# What you will do:
Scan the lines below for the string "Switch" and report how many lines contain it, giving only the number.

* * *

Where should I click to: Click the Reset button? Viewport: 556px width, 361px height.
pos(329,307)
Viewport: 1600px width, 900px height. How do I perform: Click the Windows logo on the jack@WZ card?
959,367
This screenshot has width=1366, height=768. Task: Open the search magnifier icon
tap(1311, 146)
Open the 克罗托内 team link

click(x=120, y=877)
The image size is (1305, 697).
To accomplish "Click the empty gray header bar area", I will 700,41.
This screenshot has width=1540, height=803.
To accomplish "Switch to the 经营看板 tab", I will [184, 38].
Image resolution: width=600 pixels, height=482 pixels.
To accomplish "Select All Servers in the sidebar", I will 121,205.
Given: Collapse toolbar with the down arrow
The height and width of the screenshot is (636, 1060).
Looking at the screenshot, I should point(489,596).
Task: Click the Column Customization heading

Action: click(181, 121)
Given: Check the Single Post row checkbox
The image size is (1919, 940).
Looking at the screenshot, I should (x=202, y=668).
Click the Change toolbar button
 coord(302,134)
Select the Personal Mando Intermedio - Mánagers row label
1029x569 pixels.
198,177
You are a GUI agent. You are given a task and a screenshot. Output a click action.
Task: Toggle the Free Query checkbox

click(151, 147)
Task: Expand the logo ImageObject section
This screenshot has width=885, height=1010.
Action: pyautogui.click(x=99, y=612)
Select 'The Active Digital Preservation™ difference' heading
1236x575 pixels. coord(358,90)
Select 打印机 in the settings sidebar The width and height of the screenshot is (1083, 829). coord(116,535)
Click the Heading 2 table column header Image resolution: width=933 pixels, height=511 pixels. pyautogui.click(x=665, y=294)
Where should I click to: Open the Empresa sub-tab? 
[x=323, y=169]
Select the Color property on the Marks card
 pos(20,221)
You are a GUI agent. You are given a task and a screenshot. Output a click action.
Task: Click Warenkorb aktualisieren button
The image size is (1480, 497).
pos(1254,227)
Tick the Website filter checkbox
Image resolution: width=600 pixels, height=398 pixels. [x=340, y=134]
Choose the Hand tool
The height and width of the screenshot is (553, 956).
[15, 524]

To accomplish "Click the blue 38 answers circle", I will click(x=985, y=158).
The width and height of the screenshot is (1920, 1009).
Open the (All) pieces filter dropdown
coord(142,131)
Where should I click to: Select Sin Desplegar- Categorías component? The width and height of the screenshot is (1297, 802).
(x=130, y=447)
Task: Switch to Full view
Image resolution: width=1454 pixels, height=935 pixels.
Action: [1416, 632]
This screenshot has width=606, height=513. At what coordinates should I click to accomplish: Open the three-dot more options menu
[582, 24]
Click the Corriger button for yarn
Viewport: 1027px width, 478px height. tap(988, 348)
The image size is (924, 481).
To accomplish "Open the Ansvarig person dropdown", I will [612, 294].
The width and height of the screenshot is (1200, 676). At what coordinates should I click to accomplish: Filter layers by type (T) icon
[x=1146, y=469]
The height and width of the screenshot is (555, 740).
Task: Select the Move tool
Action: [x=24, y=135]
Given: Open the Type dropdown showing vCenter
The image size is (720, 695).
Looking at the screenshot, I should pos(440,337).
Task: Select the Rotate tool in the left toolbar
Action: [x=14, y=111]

* * *

# Expected answer:
2